(Stored items)

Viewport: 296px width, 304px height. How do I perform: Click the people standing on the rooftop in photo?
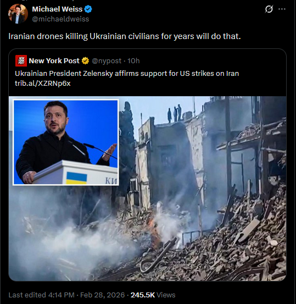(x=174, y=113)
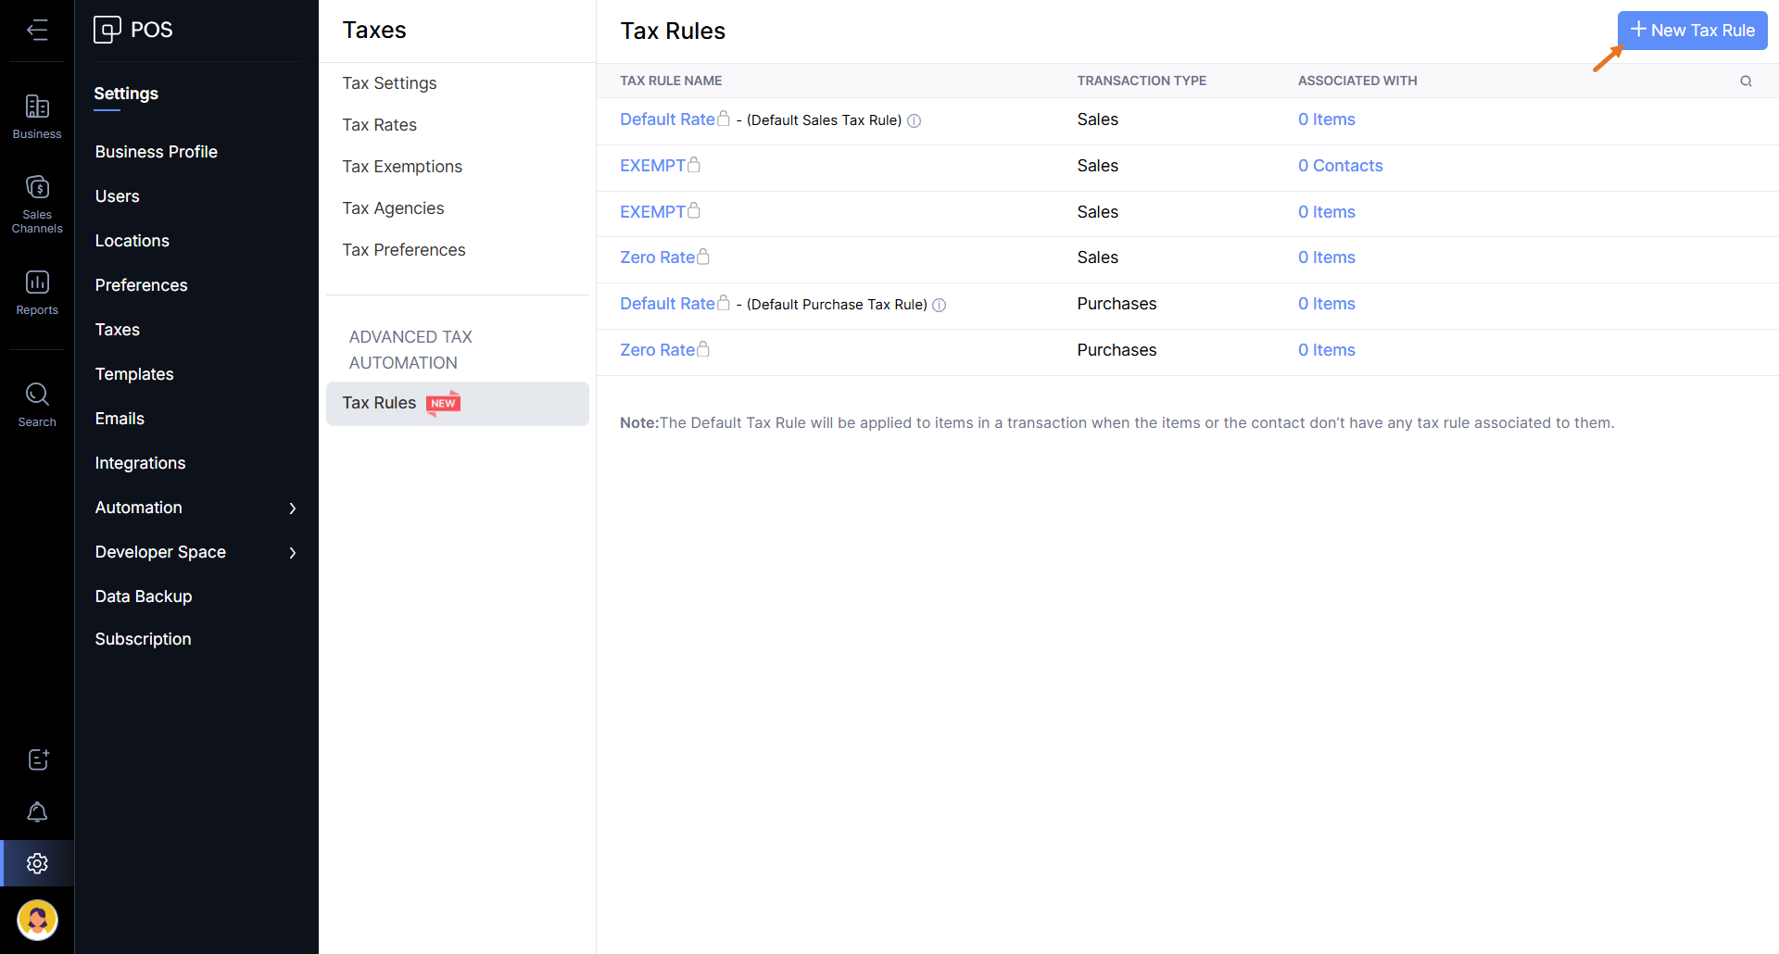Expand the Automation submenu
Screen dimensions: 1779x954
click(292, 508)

* EXERCISE PROMPT: Restate each record from above word for word, excluding any picture it holds.

* REPLY:
Viewport: 296px width, 304px height. How do I perform: Click the people standing on the rooftop in photo?
(x=174, y=113)
Expand the Automation submenu
Screen dimensions: 1779x954
click(292, 508)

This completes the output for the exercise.